The Treasury has been employing special accounting procedures to continue payments on all federal obligations since mid-January, when it reached the $31.4 trillion debt cap. As of May 31, there were only $33 billion left available.
It has also been decreasing its cash reserves, which fell below $23 billion on June 1 — a level considered dangerously low by analysts given the volatility of daily federal receipts and payments.
The measure signed by Biden on Saturday extended the debt limit until January 1, 2025, giving the Treasury time to replenish its cash reserves to more normal levels. Early last month, the agency projected a $550 billion cash balance at the end of June. A growing fiscal deficit puts pressure on the Treasury to increase borrowing.
Debt auctions are on the rise. The replenishment process, which could involve well over $1 trillion in new securities, could have unintended consequences, such as draining liquidity from the banking sector, raising short-term funding rates, and tightening the screws on an economy that many economists believe is headed for a recession.
According to Bank of America Corp., the Joe Biden’s debt-bill signing issuance tsunami might have the same economic impact as a quarter-point interest-rate hike by the Fed.
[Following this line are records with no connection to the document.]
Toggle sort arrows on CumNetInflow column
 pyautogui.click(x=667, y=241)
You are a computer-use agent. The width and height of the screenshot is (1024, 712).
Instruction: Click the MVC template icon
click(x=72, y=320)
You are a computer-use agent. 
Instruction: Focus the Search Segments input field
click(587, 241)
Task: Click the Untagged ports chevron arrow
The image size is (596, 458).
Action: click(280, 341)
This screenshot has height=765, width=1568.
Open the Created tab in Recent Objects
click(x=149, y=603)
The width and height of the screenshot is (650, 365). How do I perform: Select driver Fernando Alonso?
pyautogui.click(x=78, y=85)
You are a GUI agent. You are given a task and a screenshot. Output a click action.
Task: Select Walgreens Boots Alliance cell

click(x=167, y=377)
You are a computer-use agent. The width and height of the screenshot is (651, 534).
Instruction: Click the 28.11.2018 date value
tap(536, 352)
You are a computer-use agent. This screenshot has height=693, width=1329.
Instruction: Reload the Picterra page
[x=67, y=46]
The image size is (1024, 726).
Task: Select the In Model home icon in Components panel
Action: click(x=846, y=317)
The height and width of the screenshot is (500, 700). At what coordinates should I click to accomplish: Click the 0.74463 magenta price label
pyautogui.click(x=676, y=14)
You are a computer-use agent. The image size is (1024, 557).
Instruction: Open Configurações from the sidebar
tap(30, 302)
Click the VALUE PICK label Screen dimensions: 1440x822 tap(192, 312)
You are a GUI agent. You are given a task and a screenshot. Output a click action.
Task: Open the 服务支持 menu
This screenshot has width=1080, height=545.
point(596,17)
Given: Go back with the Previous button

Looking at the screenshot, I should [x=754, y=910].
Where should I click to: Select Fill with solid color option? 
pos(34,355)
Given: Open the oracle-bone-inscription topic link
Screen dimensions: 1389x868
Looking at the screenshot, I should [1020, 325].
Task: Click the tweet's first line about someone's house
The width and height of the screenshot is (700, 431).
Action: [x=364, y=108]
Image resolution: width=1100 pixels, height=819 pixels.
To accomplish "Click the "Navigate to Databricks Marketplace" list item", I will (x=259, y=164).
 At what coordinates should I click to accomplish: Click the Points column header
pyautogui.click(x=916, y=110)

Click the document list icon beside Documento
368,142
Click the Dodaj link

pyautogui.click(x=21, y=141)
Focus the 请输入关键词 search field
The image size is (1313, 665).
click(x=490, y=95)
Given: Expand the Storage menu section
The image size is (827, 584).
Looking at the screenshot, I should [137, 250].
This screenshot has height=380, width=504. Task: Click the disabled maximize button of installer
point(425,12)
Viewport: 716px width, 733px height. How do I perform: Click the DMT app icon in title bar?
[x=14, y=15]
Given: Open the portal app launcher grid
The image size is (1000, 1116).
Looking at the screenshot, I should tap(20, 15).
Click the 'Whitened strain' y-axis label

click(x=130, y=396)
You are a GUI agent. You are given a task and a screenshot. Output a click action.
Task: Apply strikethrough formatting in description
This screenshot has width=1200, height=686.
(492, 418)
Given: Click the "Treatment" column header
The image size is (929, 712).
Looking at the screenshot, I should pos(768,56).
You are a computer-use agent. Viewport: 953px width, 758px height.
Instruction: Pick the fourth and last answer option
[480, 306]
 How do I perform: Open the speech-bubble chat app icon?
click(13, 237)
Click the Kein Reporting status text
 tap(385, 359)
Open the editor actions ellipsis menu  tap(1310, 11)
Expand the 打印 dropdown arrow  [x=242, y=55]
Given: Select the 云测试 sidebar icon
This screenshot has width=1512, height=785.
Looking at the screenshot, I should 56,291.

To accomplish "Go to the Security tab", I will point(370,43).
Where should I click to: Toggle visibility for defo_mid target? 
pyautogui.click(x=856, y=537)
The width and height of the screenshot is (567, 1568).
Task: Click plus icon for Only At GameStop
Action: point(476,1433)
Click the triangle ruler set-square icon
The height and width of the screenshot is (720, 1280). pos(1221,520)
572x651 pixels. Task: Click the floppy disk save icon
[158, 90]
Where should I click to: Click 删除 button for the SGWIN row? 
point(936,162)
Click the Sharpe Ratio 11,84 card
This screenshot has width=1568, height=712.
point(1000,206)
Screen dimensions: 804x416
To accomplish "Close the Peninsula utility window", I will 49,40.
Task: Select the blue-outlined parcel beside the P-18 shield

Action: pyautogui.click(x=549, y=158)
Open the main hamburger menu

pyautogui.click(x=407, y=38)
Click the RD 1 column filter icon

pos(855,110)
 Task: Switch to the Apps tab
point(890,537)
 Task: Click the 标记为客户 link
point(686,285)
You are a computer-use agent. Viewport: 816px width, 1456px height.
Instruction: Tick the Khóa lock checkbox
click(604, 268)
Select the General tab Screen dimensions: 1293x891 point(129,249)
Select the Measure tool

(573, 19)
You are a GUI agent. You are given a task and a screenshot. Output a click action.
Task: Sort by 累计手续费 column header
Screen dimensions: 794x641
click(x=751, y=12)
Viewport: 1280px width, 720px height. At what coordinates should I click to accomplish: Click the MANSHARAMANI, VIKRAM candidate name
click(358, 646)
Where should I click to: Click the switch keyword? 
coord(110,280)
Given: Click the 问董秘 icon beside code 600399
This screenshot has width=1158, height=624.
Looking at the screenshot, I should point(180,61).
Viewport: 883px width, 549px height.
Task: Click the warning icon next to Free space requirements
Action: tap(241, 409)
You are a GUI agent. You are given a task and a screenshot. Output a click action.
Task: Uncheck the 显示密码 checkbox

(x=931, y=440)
Auction announcements will provide investors with insight into how rapidly the Treasury will ramp up supply. The Treasury Department announced on Thursday that it would increase the size of its three-month and six-month bill offers by $2 billion each in the coming week. It has also begun to increase its issuance of four-month debt, its newest bill benchmark.
Meanwhile, four- and eight-week auctions have opportunity to expand after being limited to $35 billion each weekly issuance cycle.
Joe Biden’s debt-bill signing takes extraordinary measures
Meanwhile, the removal of the debt ceiling will force officials to reverse the emergency accounting manoeuvres they employed to provide more cash after the Treasury reached the limit.
The unwinding manoeuvres, however, Joe Biden’s debt-bill signing will have no effect on public borrowing because the process entails issuing nonmarketable securities to some internal funds, such as the Thrift Savings Plan Government Securities Investment Fund for federal employees.
The Joe Biden’s debt-bill signing had paused the issuing of those securities for several months while continuing to collect the cash flowing into such funds.